The Bolshevik women who ran Rabotnitsa worked in close association with Lenin. And although the two editorial boards were both made up completely of women, the editor of Sotsial demokrat – Lenin – had the deciding vote in the event of a tie.
In addition, she says, equal voting rights for the Russian and foreign editorial boards was a device “to guarantee majority control over editorial policy to Lenin and those women who were in closest contact with him.”
A blatant example occurred at the international women’s congress in Berne in March 1915.
Lenin sat drinking tea in a nearby restaurant while the women’s congress was in session ... The “Bolshevik women, working under Lenin’s direction, introduced a resolution which ... called for an immediate organisational break with the majorities in the existing Socialist and Labour parties and for the formation of a new International”. Despite the overwhelming opposition of all the other delegates, the Bolshevik representatives refused to withdraw their motion. Because a show of international unity among socialists was desperately desired at that point, Clara Zetkin finally negotiated with the Russian women and Lenin in a separate room. “Here Lenin finally agreed to a compromise.” [72]
This gives us “further insight into the Bolsheviks’ resistance to organising working women into all-female groups.” [73]
Sadly Anne Bobroff, like many non-Marxists, does not understand the reasons behind the role of the revolutionary socialist party and “democratic centralism” as put forward by Lenin. In Marx’s words, the working class is “the subject of history”. In the struggle for its own emancipation, therefore, it must fight for the emancipation of all humanity, of all who are oppressed. For this reason, there can be no concessions to prevailing bourgeois ideas which divide workers on grounds of race, nation or sex – and this particularly applies to the party, whose role is to lead the working class in its struggle for power.

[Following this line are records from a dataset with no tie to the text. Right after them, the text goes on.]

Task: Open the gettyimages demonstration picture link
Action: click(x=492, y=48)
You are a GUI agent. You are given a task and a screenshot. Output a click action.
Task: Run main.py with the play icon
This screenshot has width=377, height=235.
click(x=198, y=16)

“Democratic centralism” is the principle on which the party operates, and does not mean the dictatorship of the central leadership, as Bobroff implies. When the central leadership is functioning properly it is not acting on its own, but rather it is carrying out decisions arrived at through the widest possible understanding of the working-class struggle. Thus democracy in the party is essential so that the party can put forward policies which meet the needs of the working class. But centralism too is essential. For the working class is continually divided by bourgeois prejudices, and the experience and understanding of the class struggle varies enormously from one group of workers to another. The party must overcome this unevenness and these divisions if the working class is to be united sufficiently to win the struggle for socialism. Centralism is also essential because this struggle is against a highly centralised enemy, the capitalist state.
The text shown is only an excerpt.